6). Comparative Example 1
Next, in order to show the superiority of the learning apparatus according to the present embodiment, a case where a process equivalent to that executed by the source code illustrated in FIG. 13 is described by Caffe according to the prior art will be described. FIG. 15 is a diagram illustrating an example of a source code described by Caffe according to the related art.
 図15に示すように、「layer」という用語の直後に記載された{}で囲まれたブロックにレイヤー(本実施形態におけるFunctionに対応するもの)の定義が記述されている。この従来技術に係る手法では、レイヤー間の依存関係をコード中に明示する必要がある。例えば、「top」及び「bottom」という記述がレイヤー同士の依存関係を表している。「bottom」は、レイヤーに対する入力がどのレイヤーから得られるかを表し、「top」は、レイヤーでの処理結果がいずれのレイヤーに出力されるのかを表す。 As shown in FIG. 15, the definition of the layer (corresponding to the function in the present embodiment) is described in the block surrounded by {} described immediately after the term “layer”. In the technique according to this prior art, it is necessary to clearly indicate the dependency between layers in the code. For example, the descriptions “top” and “bottom” represent the dependency between layers. “Bottom” represents from which layer the input to the layer is obtained, and “top” represents to which layer the processing result in the layer is output.
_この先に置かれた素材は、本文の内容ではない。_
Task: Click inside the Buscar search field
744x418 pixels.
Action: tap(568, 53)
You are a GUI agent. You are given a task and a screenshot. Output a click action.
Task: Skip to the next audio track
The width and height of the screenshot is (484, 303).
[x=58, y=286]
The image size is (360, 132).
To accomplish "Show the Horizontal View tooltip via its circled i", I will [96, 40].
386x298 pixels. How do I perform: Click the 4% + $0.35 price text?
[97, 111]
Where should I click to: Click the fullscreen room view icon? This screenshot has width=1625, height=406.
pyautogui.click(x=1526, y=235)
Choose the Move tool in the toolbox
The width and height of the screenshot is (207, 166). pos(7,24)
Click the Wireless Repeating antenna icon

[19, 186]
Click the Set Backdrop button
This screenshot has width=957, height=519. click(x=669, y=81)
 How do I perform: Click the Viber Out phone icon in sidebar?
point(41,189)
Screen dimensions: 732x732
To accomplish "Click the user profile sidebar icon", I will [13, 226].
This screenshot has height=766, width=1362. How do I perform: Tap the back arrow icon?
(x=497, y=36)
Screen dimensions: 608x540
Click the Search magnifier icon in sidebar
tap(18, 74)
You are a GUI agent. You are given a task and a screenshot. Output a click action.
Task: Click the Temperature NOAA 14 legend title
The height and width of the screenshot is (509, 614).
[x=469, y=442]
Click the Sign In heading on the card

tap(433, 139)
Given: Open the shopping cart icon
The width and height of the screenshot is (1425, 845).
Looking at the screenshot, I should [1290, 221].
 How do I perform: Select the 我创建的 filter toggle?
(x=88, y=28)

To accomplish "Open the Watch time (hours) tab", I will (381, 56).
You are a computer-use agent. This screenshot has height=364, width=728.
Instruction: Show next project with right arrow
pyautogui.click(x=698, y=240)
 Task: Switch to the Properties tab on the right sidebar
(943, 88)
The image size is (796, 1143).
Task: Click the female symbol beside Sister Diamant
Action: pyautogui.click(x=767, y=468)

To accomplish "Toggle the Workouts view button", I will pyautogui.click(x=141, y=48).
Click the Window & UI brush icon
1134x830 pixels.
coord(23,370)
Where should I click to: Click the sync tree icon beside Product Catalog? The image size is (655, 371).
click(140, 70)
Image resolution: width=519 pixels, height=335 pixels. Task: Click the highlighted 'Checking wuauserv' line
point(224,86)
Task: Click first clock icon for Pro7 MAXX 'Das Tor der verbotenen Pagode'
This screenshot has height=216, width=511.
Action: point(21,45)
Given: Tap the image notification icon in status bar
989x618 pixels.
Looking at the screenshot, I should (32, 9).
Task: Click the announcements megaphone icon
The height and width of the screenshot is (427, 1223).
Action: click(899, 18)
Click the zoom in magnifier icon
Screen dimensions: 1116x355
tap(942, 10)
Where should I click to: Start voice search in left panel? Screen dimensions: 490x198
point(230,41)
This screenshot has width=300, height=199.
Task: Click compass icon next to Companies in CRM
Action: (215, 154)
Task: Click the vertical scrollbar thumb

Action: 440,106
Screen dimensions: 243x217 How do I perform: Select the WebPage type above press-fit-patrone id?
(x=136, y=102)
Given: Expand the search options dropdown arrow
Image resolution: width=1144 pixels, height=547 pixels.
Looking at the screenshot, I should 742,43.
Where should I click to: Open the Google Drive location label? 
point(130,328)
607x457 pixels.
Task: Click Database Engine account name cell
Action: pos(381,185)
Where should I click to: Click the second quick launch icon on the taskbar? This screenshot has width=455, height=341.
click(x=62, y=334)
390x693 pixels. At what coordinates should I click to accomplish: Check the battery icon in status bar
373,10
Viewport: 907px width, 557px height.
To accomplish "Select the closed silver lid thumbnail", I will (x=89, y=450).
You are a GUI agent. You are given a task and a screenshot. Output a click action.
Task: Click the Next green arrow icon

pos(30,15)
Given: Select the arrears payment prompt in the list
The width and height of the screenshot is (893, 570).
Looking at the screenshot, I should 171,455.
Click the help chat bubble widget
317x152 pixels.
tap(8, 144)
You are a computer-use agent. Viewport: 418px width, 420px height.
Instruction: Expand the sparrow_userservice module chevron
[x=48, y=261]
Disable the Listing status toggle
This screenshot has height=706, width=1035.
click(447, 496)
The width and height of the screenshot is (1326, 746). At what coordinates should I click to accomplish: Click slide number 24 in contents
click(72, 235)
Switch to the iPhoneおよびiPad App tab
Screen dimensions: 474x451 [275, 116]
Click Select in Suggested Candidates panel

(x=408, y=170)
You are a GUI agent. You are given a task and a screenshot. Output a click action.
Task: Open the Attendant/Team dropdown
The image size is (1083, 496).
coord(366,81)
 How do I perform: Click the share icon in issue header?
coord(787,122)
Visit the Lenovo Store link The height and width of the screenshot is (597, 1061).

 この従来技術に係る手法では、ニューラルネットワークで行われる学習及び識別の処理に先んじて静的にネットワークの構成を定義しておく必要がある。すなわち、ニューラルネットワークのネットワーク構成をまず定義し、その後に、そのニューラルネットワークの学習及び識別を実行させる必要がある。よって、データの性質に応じてネットワークの構成を動的に変更することが困難である。
 これに対して、本実施形態に係る学習装置では、図14を参照して上述したように、ニューラルネットワークの構成を定義する各コードを実行した時点において、そのコードに対応するフォワード処理が実行される。すなわち、ニューラルネットワークの構成の定義とその構成によるフォワード処理の実行とが同じタイミングで実行される。これにより、データの性質に応じてネットワークの構成を動的に変更することも容易に行うことができる。例えば図13のコードに分岐を加えて変数tの値や、変数xのデータサイズに応じて、フォワード処理を実行するレイヤーを切り替えても良い。また例えば図19のコードで9行目の定数「10」の代わりに可変な値を入力データとして与えることもできる。
In this conventional technique, it is necessary to statically define the network configuration prior to the learning and identification processing performed in the neural network. That is, it is necessary to first define the network configuration of the neural network, and then perform learning and identification of the neural network. Therefore, it is difficult to dynamically change the network configuration in accordance with the nature of the data.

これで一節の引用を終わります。